BEGIN

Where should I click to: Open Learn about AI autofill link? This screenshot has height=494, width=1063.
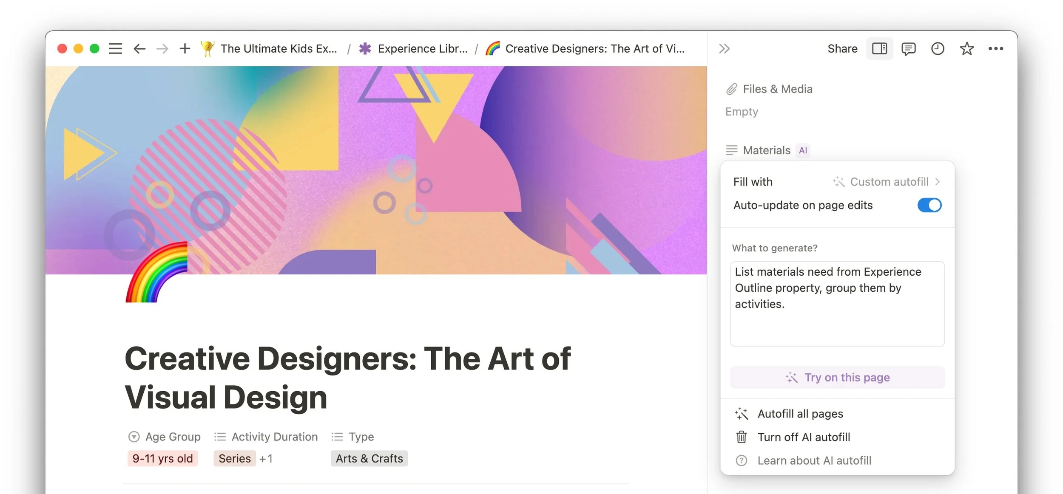(814, 460)
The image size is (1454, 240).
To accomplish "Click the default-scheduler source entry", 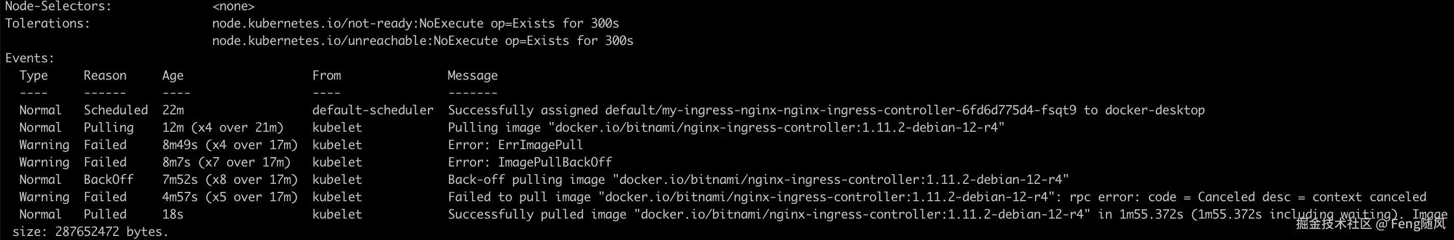I will (x=373, y=110).
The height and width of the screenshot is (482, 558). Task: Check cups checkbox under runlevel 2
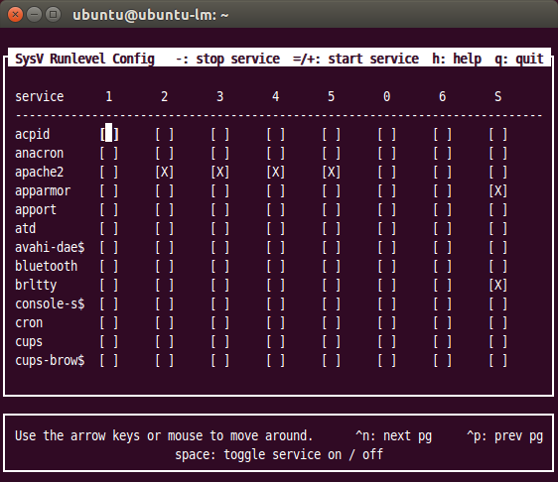tap(165, 341)
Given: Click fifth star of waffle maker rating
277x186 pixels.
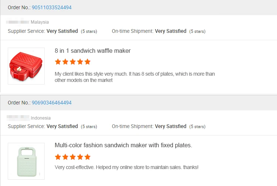Looking at the screenshot, I should coord(87,62).
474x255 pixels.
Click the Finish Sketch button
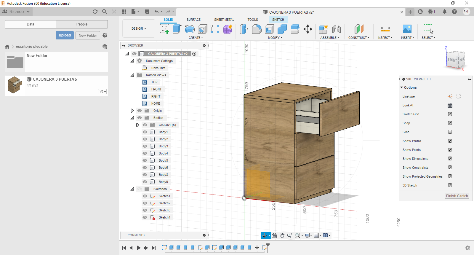pyautogui.click(x=457, y=196)
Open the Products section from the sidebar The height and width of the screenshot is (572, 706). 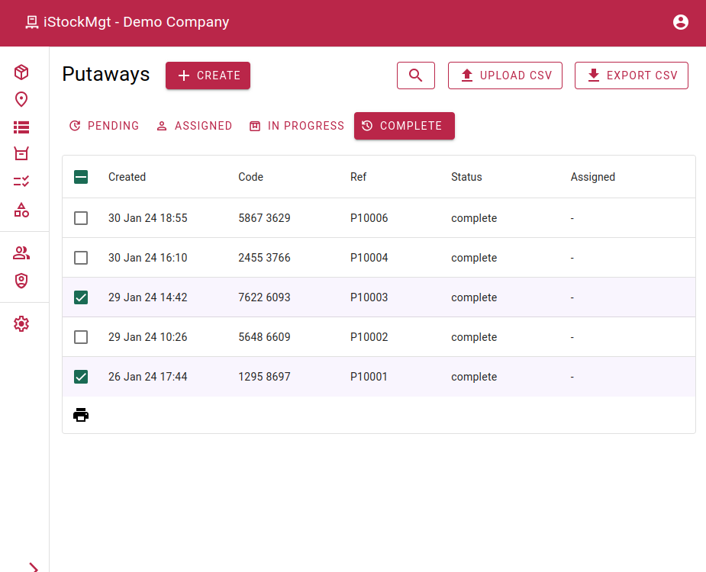(21, 72)
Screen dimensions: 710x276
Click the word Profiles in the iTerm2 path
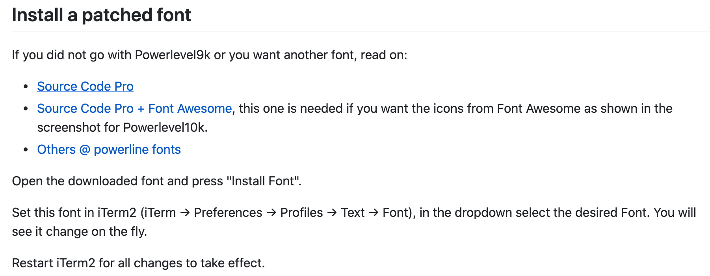[301, 213]
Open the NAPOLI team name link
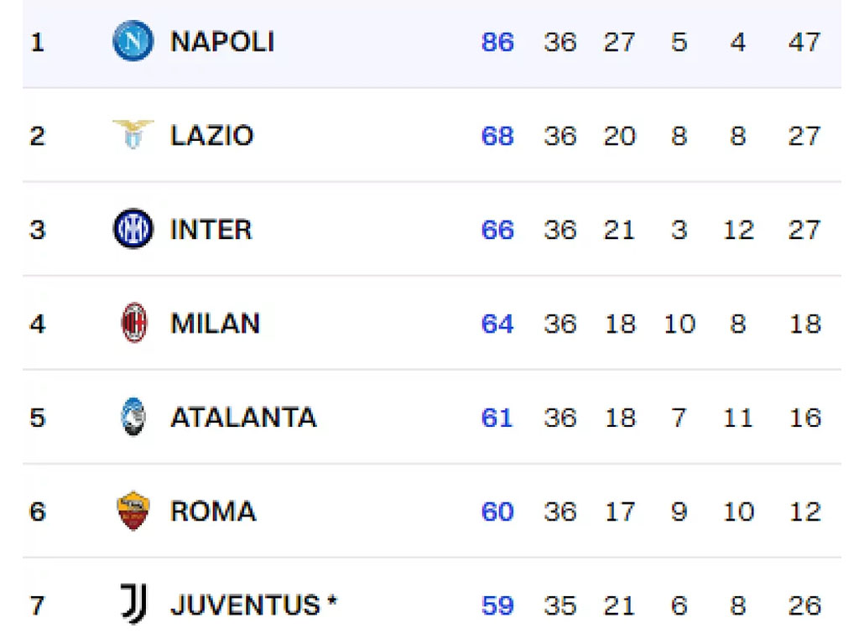Image resolution: width=859 pixels, height=644 pixels. (222, 42)
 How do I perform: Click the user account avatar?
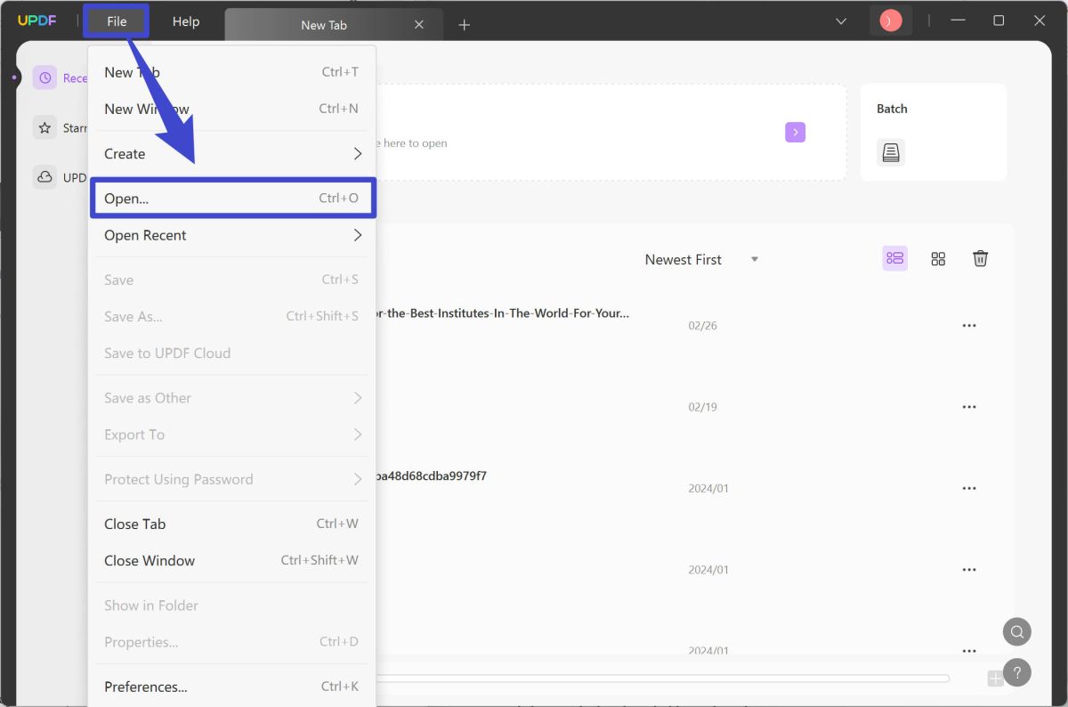click(890, 19)
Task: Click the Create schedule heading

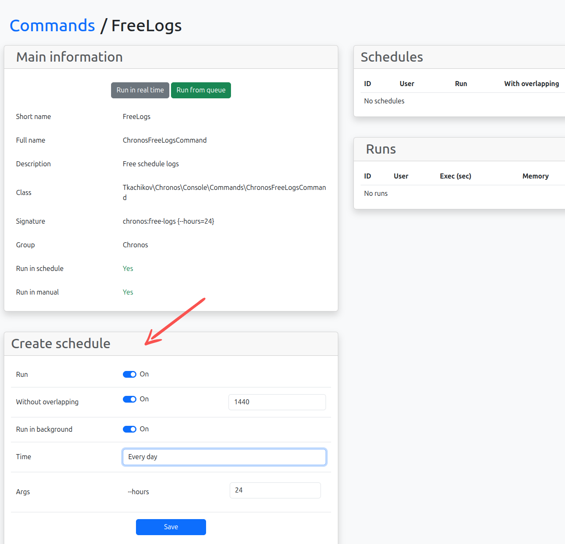Action: (61, 344)
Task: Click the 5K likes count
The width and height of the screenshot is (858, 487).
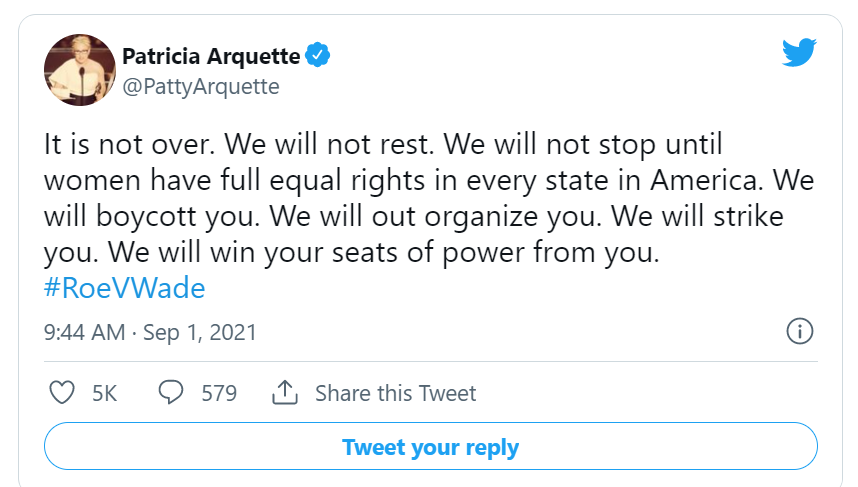Action: [104, 394]
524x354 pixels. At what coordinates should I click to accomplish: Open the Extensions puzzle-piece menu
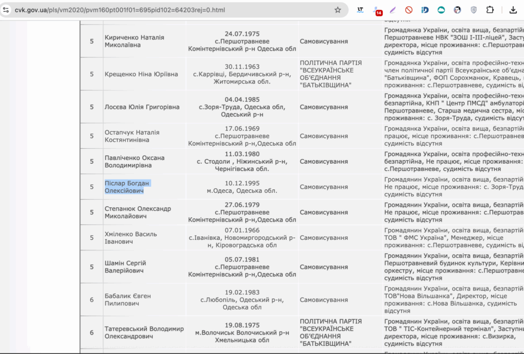pyautogui.click(x=490, y=10)
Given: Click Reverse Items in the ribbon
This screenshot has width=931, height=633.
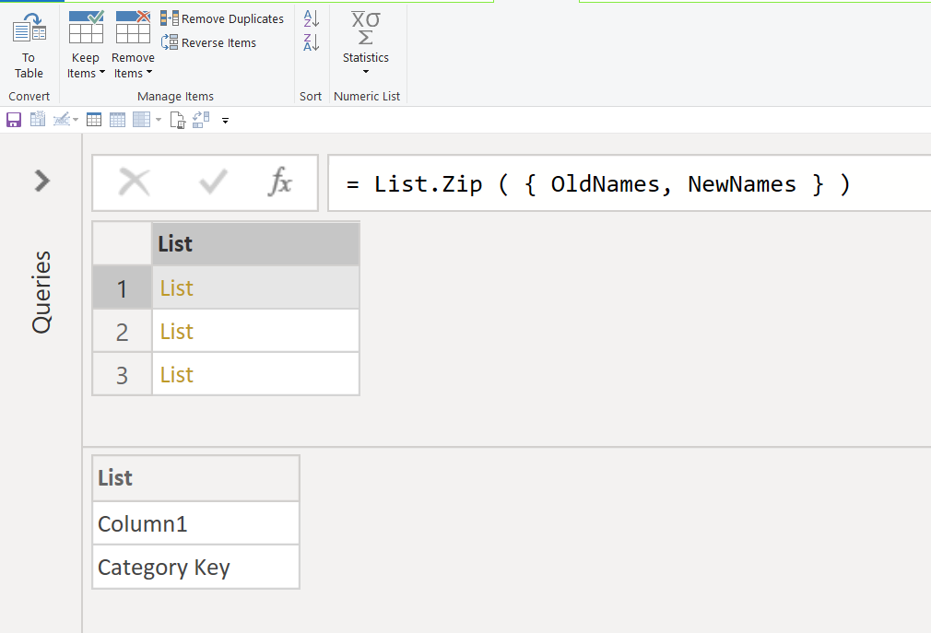Looking at the screenshot, I should (x=209, y=42).
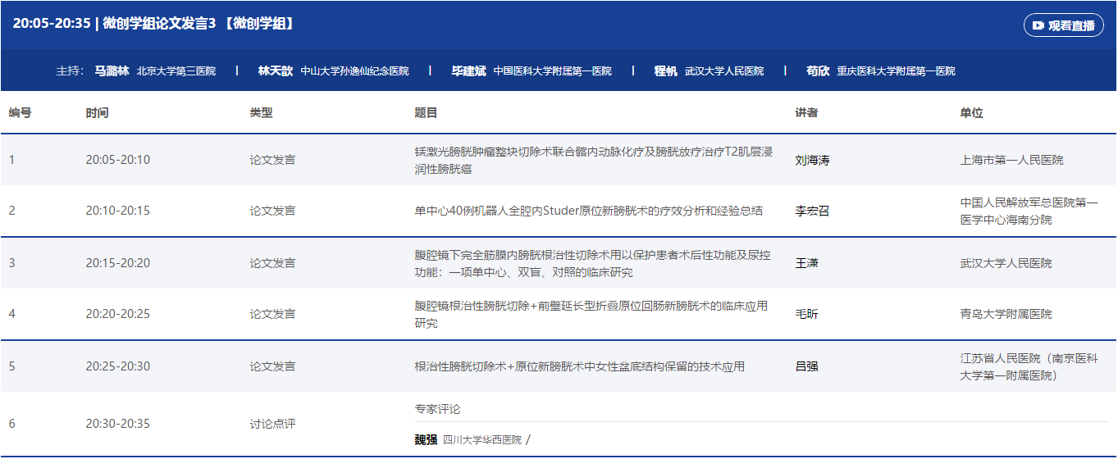Open moderator 林天歆's name
The image size is (1118, 459).
pos(275,71)
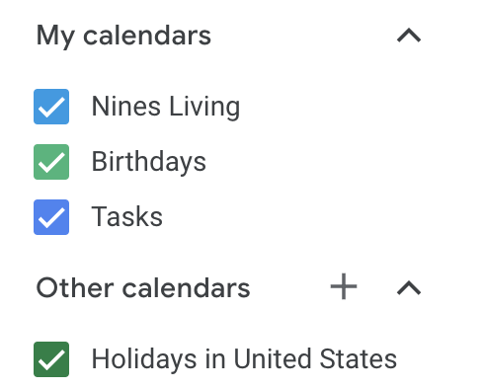
Task: Click the light green Birthdays color box
Action: [51, 162]
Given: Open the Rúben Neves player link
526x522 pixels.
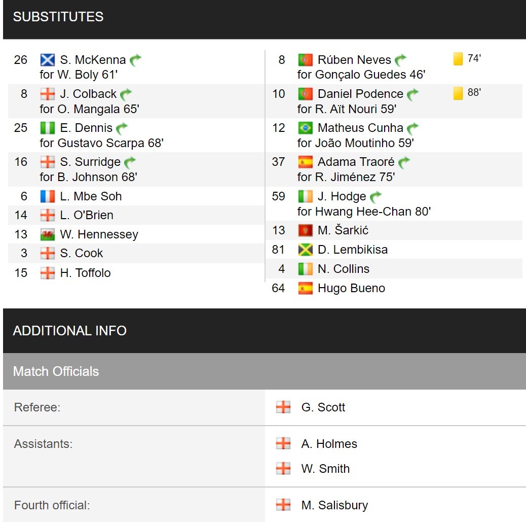Looking at the screenshot, I should (354, 60).
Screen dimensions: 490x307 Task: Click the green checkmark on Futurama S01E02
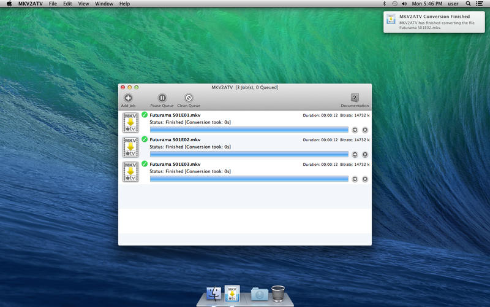click(x=145, y=139)
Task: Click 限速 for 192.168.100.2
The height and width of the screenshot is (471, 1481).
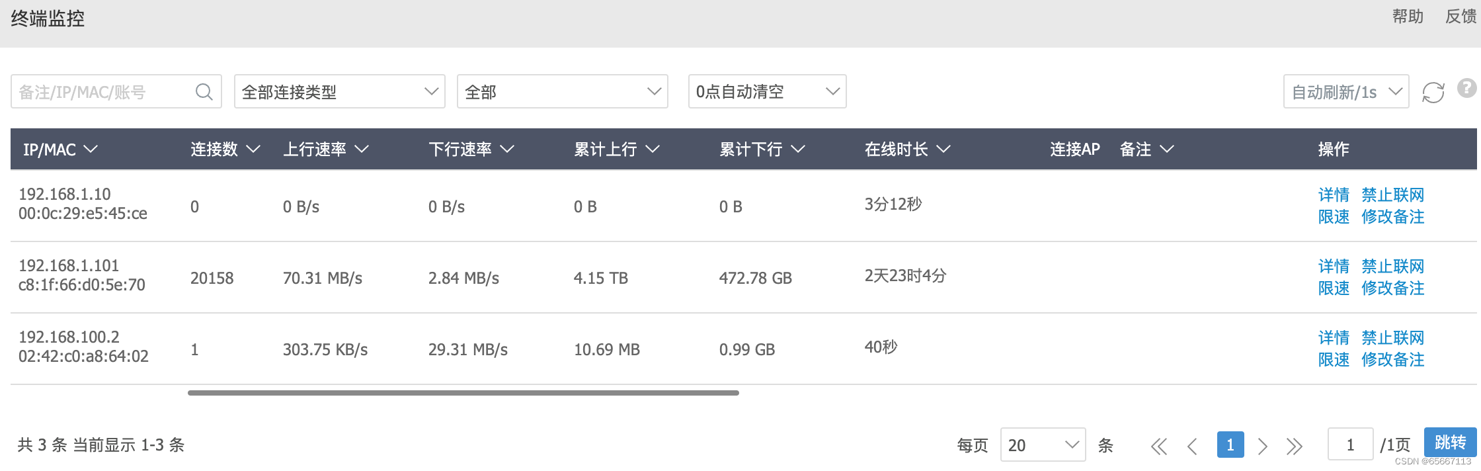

END

__WORK ITEM__:
Lines from the one containing "526x522 pixels." through the end of the entries above, both included, are to be written out exactly; no pictures and no other lines.

__ANSWER BOX__:
526x522 pixels.
Looking at the screenshot, I should (354, 60).
Screen dimensions: 490x307 Task: Click the green checkmark on Futurama S01E02
click(x=145, y=139)
Task: Click 限速 for 192.168.100.2
The height and width of the screenshot is (471, 1481).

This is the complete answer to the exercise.